Hello world!
I am new to working in CUDA and I’m working on porting a DSP application. Hurray to CUDA!
I’m looking at the simpleCUFFT example and I was wondering regarding the complex multiplication step…
First, the purpose of the example is to apply convolution using the FFT. The input signal and the filter response vectors (arrays if you wish) are both padded (look up the book “Numerical Recipes in C” to understand how and why it is done the way it is…), then forward FFT is applied. The two (complex valued) vectors are then point-wise multiplied with each other. The resulting vector is then inverse FFT’d and so magically gives you the output of the filter response.
What I am curious about is how they implement the pointwise multiplication using a kernel launch. Simple code… The code is below.
...
// kernel launch
ComplexPointwiseMulAndScale<<<32, 256>>>(d_signal, d_filter_kernel, new_size, 1.0f / new_size);
...
// Complex pointwise multiplication
static __global__ void ComplexPointwiseMulAndScale(Complex* a, const Complex* b, int size, float scale)
{
const int numThreads = blockDim.x * gridDim.x;
const int threadID = blockIdx.x * blockDim.x + threadIdx.x;
for (int i = threadID; i < size; i += numThreads)
a[i] = ComplexScale(ComplexMul(a[i], b[i]), scale);
}
What I am not sure about is how they decided to launch 32 blocks and 256 threads per block. These numbers dont seem to relate to the size of the original input vector nor the filter response vector. However, it seems to me that the for loop condition (i < size) protects the threads from accessing non-existant data. Is this true? I’m new to working with threads so the way in which the job is distributed among the threads isn’t entirely clear…

**Supplied information**
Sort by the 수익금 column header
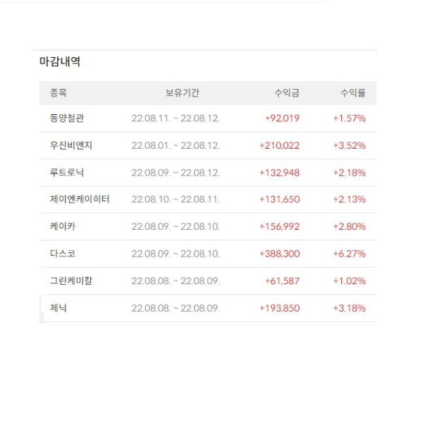423x423 pixels. click(286, 93)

**Tasks to complete**
[A] From the CUDA forum post, quote the passage that begins with the words containing "Hello world!" and ends with "the filter response.".
[B] In the CUDA forum post, what book does the writer say to look up to understand how and why the input signal and filter response are padded?

**Answer list**
[A]
Hello world!
I am new to working in CUDA and I’m working on porting a DSP application. Hurray to CUDA!
I’m looking at the simpleCUFFT example and I was wondering regarding the complex multiplication step…
First, the purpose of the example is to apply convolution using the FFT. The input signal and the filter response vectors (arrays if you wish) are both padded (look up the book “Numerical Recipes in C” to understand how and why it is done the way it is…), then forward FFT is applied. The two (complex valued) vectors are then point-wise multiplied with each other. The resulting vector is then inverse FFT’d and so magically gives you the output of the filter response.

[B] "Numerical Recipes in C"